#### Problems to work on:
• A. Retype the portion of the article on the council's P.A.T.R.I.O.T. Act resolution that starts at "The USA P.A.T.R.I.O.T." and ends at "powers of surveillance.".
• B. Name every person the article on the council's P.A.T.R.I.O.T. Act resolution identifies by full name.
• C. Carry on the article about the council's P.A.T.R.I.O.T. Act resolution from the point where it stops.

#### Passage shown:
-- START --
The resolution, sponsored by Alderman Dominick Calsolaro (Ward
1), directs federal, local and state authorities to inform
the council monthly regarding the extent to which the basic
civil rights of local citizens have been violated during terrorism-related
investigations using surveillance powers granted by the P.A.T.R.I.O.T.
Act. Yet, in light of the sizable public turnout in support
of the resolution at Monday’s Common Council meeting, the
resolution remains in the council’s Public Safety Committee,
where it was the subject of intense debate and its passage
was met with strong resistance.
The USA P.A.T.R.I.O.T. Act, which stands for Uniting and Strengthening
America by Providing Appropriate Tools Required to Intercept
and Obstruct Terrorism, was drafted by the U.S. Department
of Justice and Attorney General John Ashcroft shortly after
the Sept. 11, 2001 attacks. Created ostensibly as a means
for combating terrorism, the P.A.T.R.I.O.T. Act produced a
number of new, broadly defined criminal categories and granted
law-enforcement agencies with far-reaching powers of surveillance.
Since its passage on Oct. 24, 2001, civil libertarians decried
the new laws as attacks on the basic civil rights granted
to every U.S. citizen by the Bill of Rights.
“Law
enforcement shouldn’t have the right to search people’s personal
records or check their reading habits,” Calsolaro said, referring
to some of the surveillance powers granted by the new law.
“This is not what America is about. It sounds to me like the
Soviet Union 20 or 30 years ago.”
Calsolaro reported to the committee that he and a group of
local citizens lobbying the council to pass the resolution
opposing civil-liberties infringements [Newsfront, Feb. 27]
had met with people from the office of U.S. Representative
Michael McNulty (D-Green Island) to discuss the resolution
and the P.A.T.R.I.O.T. Act. Calsolaro characterized the meeting
as positive, and said he was pleased to find out that McNulty
decided to sponsor a federal bill to correct some of the P.A.T.R.I.O.T.
-- END --
#### Recorded information:
-- START --
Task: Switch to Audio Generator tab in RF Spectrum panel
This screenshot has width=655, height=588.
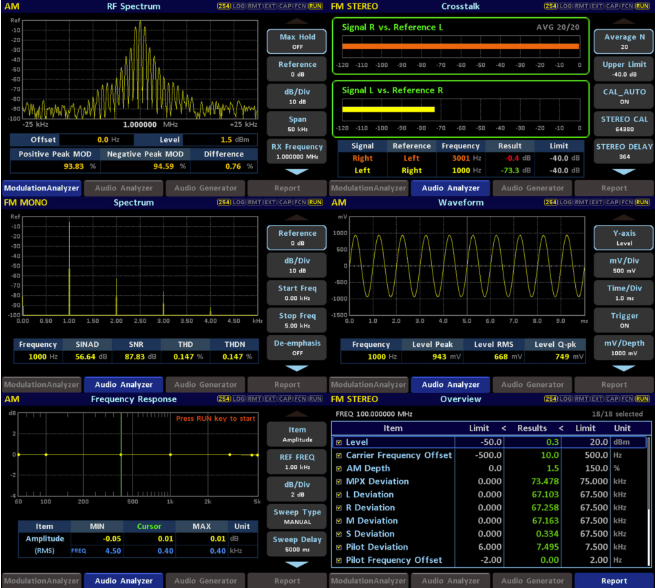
-- END --
#### Results by task:
• A.
The USA P.A.T.R.I.O.T. Act, which stands for Uniting and Strengthening
America by Providing Appropriate Tools Required to Intercept
and Obstruct Terrorism, was drafted by the U.S. Department
of Justice and Attorney General John Ashcroft shortly after
the Sept. 11, 2001 attacks. Created ostensibly as a means
for combating terrorism, the P.A.T.R.I.O.T. Act produced a
number of new, broadly defined criminal categories and granted
law-enforcement agencies with far-reaching powers of surveillance.

• B.
Dominick Calsolaro
John Ashcroft
Michael McNulty

• C.
Act’s misdoings.
However, Calsolaro said that McNulty warned him against asking
a federal body like the FBI or ATF to report on terrorism-related
investigations, as it was just unlikely to happen.
But Alderman Daniel Herring (Ward 13), also on the Public
Safety Committee, took further issue with Calsolaro’s resolution.
Considering that it was written to counteract a piece of federal
legislation, Herring thought it would be best to wait for
more action by legislators like McNulty to correct mistakes
made at that level.
“[The
P.A.T.R.I.O.T. Act] was passed by the U.S. Senate 98 to 0,
and I find it hard to believe that 98 senators missed the
dangers in this act,” Herring said. “And if on subsequent
review they are presenting legislation to correct things,
why not have a resolution to support these federal bills?”
But Albany resident Tanya Tarr, who spoke at the meeting’s
public comment period, helped shed some light on how federal
legislators may have missed some of the P.A.T.R.I.O.T. Act’s
excesses as it quickly flew through Congress. Tarr, who was
working in Washington, D.C., with the General Accounting Office
during the passage of the bill, said legislators had other
things on their mind when the P.A.T.R.I.O.T. Act was introduced—anthrax.
In fact, Tarr said, the anthrax scares had cleared legislative
offices in Washington, D.C. in the week prior to the P.A.T.R.I.O.T.
Act passage.
“There
was no one in those offices,” Tarr said. “And there was not
a whole lot of nose-to-the-grindstone-policy analysis going
on at the time anyway. This was a few weeks after Sept. 11—people
were still mourning, and who was going to vote against something
called the P.A.T.R.I.O.T. Act?”
Further, Alderwoman Shawn Morris (Ward 7), a non-committee
member who was attending the meeting, said federal legislators’
lag in responding to the problem creates an even greater need
for local governments to push for the same end.
“One-and-a-half
years after [the P.A.T.R.I.O.T. Act] becomes law, they are
still trying to find sponsors for the legislation to correct
it,” Morris said. “It is going to take a lot longer to undo
what they adopted too quickly, and this is something very
local in nature that can have an effect on our community.”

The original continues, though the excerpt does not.